The Vitis AI quantizer takes a floating-point model as input and performs pre-processing (folds batchnorms and removes nodes not required for inference), and then quantizes the weights/biases and activations to the given bit width.
Before quantizing the float model, there is an optional step called "inspector". It is used to inspect the model before quantizing it. Inspector will output the partition information, indicating which operators will run on which device (DPU/CPU). In general, DPU is faster than CPU. The idea is to run as many operators as possible on DPU devices. The partition results also include messages on why this operator cannot be run on DPU. This will help users to better understand DPU's ability and can further help users fit their model to DPU.
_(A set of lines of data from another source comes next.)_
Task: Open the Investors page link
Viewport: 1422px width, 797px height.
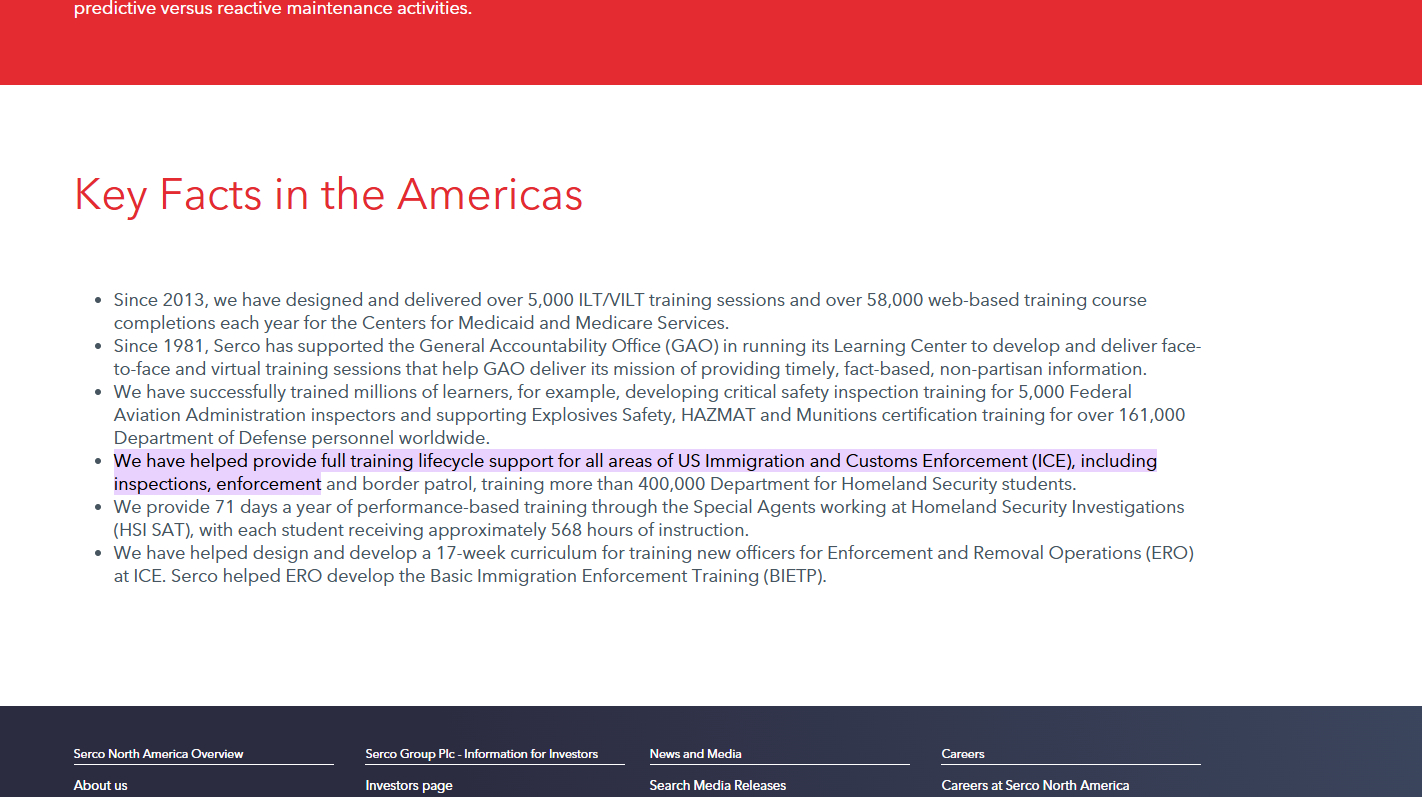Action: (x=408, y=785)

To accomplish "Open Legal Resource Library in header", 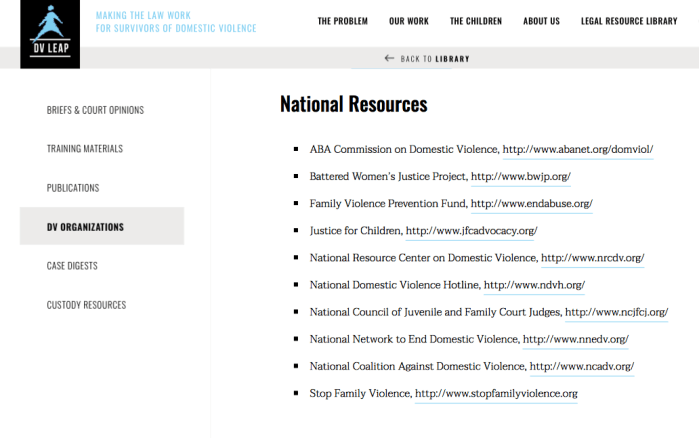I will coord(629,21).
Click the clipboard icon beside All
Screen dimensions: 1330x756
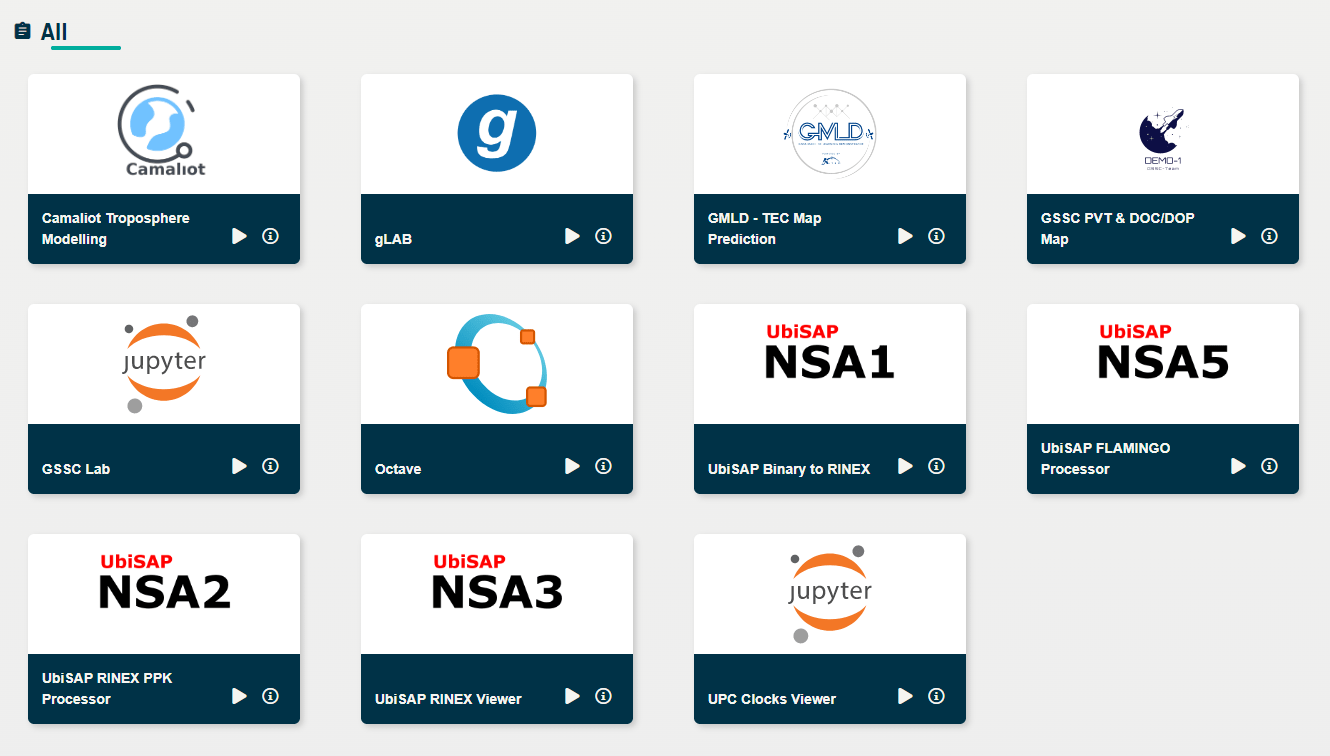[x=20, y=31]
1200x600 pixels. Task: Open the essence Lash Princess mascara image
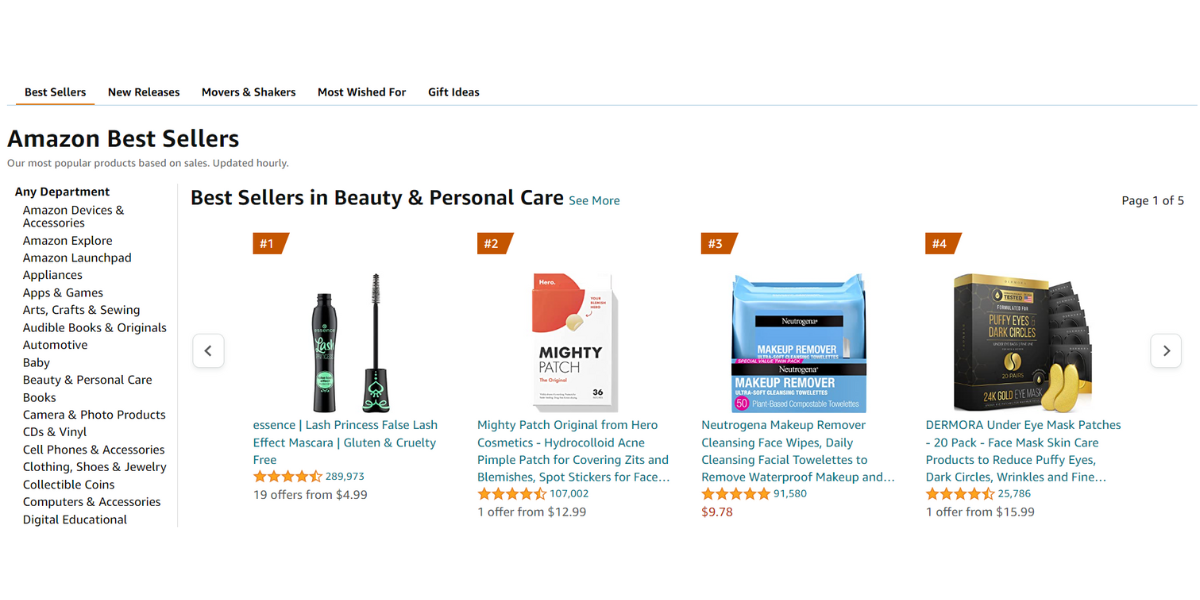click(x=346, y=343)
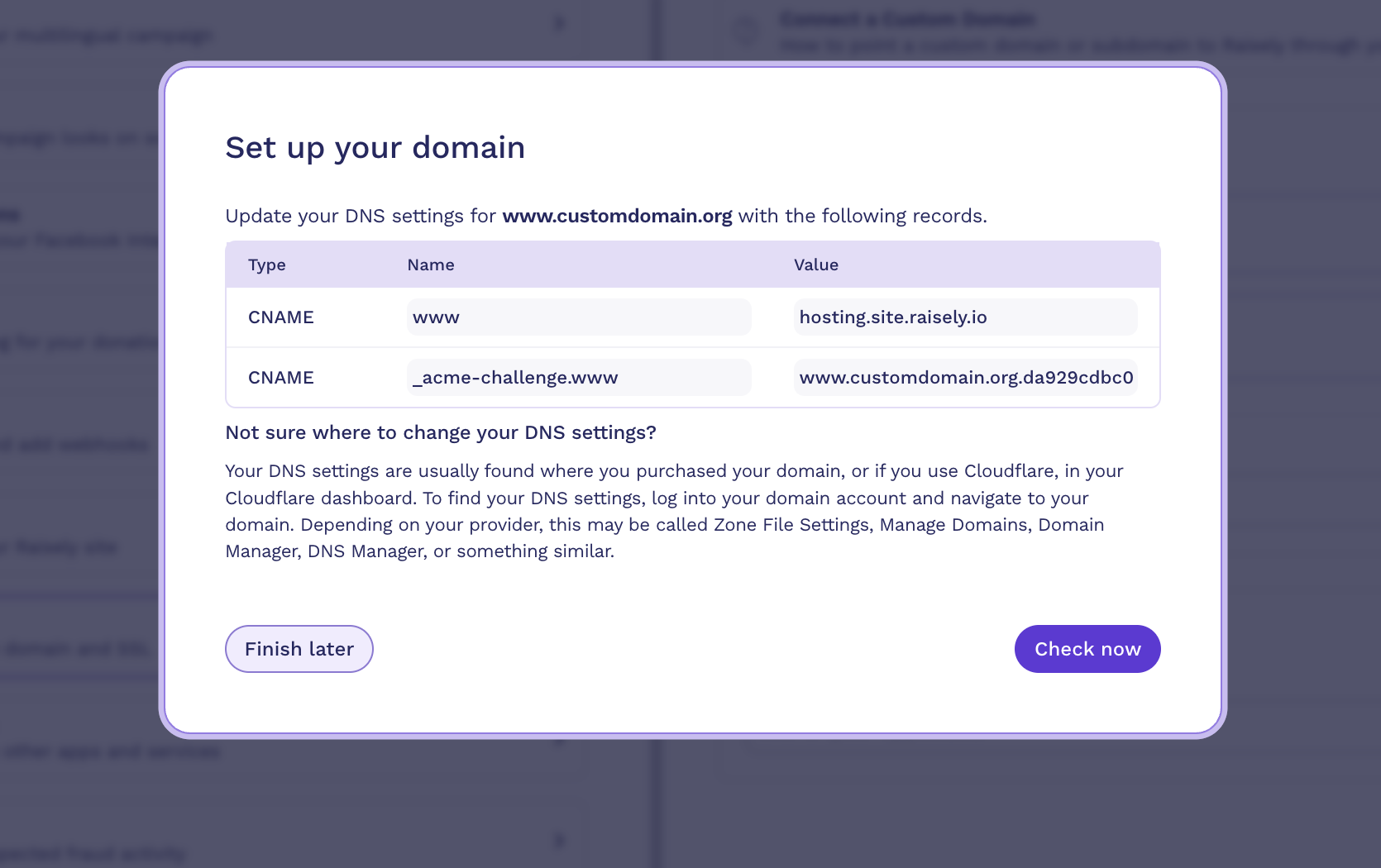1381x868 pixels.
Task: Click the Check now button
Action: [1087, 649]
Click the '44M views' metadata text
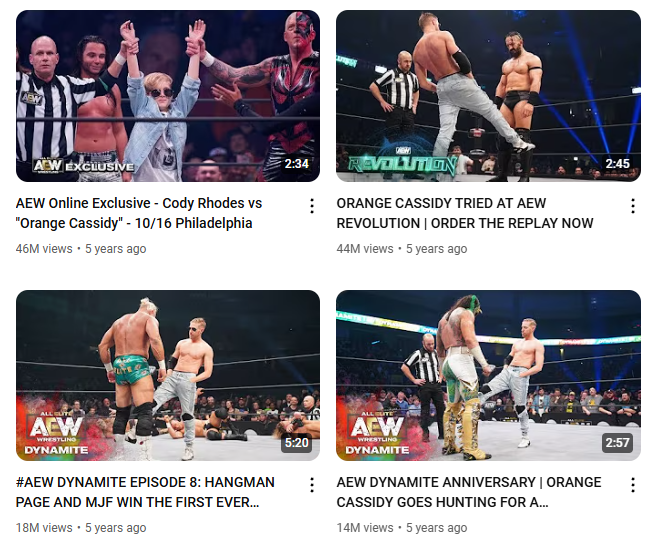The height and width of the screenshot is (557, 654). (x=365, y=249)
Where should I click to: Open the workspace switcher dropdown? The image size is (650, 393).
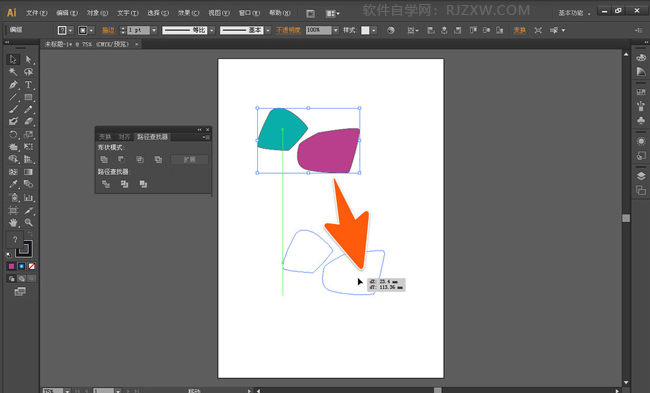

To capture activation statistics and improve the accuracy of quantized models, the Vitis AI quantizer must run several iterations of inference to calibrate the activations. A calibration image dataset input is, therefore, required. Generally, the quantizer works well with 100–1000 calibration images. Because there is no need for back propagation, an unlabeled dataset is sufficient.
After calibration, the quantized model is transformed into a DPU deployable model (named deploy_model.pb for vai_q_tensorflow, model_name.xmodel for vai_q_pytorch), which follows the data format of a DPU. This model can then be compiled by the Vitis AI compiler and deployed to the DPU. The quantized model cannot be taken in by the standard version of TensorFlow or PyTorch framework.